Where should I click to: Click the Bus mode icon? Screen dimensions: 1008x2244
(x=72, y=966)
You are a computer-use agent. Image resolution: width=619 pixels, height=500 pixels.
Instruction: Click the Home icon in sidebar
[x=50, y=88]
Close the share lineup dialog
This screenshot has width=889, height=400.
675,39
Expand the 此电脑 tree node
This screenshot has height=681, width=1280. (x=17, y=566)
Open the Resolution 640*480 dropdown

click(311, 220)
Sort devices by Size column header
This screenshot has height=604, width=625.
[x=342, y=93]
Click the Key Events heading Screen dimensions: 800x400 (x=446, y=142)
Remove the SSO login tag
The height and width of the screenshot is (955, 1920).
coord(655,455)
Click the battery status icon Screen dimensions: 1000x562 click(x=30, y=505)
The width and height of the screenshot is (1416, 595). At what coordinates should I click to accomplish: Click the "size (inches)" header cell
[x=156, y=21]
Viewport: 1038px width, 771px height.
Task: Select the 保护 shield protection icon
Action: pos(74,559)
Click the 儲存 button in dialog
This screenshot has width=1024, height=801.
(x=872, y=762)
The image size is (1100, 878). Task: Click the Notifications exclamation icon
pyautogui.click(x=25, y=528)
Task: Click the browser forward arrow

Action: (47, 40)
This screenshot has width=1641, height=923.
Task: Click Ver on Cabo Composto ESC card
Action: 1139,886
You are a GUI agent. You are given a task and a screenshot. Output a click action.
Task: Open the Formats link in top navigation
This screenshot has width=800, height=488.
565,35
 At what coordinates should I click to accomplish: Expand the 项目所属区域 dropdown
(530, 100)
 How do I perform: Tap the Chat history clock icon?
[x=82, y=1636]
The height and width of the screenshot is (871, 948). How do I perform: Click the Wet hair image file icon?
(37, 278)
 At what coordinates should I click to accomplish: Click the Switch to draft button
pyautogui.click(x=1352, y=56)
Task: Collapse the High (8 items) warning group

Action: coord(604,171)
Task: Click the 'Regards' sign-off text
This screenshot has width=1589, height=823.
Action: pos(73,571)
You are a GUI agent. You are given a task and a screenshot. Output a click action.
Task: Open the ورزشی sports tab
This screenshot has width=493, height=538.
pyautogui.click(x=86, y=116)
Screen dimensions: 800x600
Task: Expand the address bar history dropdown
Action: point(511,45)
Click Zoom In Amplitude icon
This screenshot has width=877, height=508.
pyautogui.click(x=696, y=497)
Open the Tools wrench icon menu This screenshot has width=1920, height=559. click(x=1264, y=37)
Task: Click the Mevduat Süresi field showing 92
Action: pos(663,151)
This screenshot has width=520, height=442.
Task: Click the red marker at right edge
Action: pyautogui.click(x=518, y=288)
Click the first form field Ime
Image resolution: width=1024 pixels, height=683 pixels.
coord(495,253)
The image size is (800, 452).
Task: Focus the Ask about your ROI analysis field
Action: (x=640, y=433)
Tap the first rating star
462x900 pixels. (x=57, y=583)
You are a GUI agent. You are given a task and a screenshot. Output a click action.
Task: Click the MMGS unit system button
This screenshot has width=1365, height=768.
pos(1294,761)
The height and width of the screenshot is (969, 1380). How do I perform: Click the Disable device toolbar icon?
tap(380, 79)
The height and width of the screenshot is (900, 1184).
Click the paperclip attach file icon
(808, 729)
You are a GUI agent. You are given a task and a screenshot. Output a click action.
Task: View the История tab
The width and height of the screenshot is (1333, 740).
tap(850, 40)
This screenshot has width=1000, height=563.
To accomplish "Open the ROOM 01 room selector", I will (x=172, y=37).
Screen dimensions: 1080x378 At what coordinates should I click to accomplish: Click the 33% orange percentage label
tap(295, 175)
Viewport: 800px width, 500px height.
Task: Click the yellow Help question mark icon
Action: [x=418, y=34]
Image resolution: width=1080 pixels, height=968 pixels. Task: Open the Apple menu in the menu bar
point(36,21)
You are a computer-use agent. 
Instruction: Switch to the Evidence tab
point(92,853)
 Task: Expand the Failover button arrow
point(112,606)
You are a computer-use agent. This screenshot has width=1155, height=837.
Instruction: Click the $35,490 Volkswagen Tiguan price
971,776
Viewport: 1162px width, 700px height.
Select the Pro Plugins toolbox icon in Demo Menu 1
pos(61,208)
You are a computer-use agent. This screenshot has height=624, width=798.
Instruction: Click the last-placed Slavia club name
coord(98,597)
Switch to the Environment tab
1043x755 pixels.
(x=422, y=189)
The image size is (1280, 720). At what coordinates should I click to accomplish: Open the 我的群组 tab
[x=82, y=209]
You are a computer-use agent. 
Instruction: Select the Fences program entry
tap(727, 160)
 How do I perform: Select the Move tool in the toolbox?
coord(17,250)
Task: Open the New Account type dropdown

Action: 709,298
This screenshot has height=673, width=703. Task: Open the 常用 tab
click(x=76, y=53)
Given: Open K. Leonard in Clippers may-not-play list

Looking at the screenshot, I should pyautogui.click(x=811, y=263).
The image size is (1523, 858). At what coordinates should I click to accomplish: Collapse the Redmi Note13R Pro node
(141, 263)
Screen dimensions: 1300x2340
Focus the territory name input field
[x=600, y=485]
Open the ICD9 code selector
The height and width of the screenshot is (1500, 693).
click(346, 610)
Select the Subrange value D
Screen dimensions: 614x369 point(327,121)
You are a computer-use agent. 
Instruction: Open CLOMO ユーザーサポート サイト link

══════

- TASK INSTRUCTIONS
Only the lines from the beginning of the material to the line containing "Sort devices by Size column header" should be echoed, verbatim and in full.

- REPLY TO THE TASK
Where should I click to: Click the Bus mode icon? Screen dimensions: 1008x2244
(x=72, y=966)
You are a computer-use agent. Image resolution: width=619 pixels, height=500 pixels.
Instruction: Click the Home icon in sidebar
[x=50, y=88]
Close the share lineup dialog
This screenshot has width=889, height=400.
675,39
Expand the 此电脑 tree node
This screenshot has height=681, width=1280. (x=17, y=566)
Open the Resolution 640*480 dropdown

click(311, 220)
Sort devices by Size column header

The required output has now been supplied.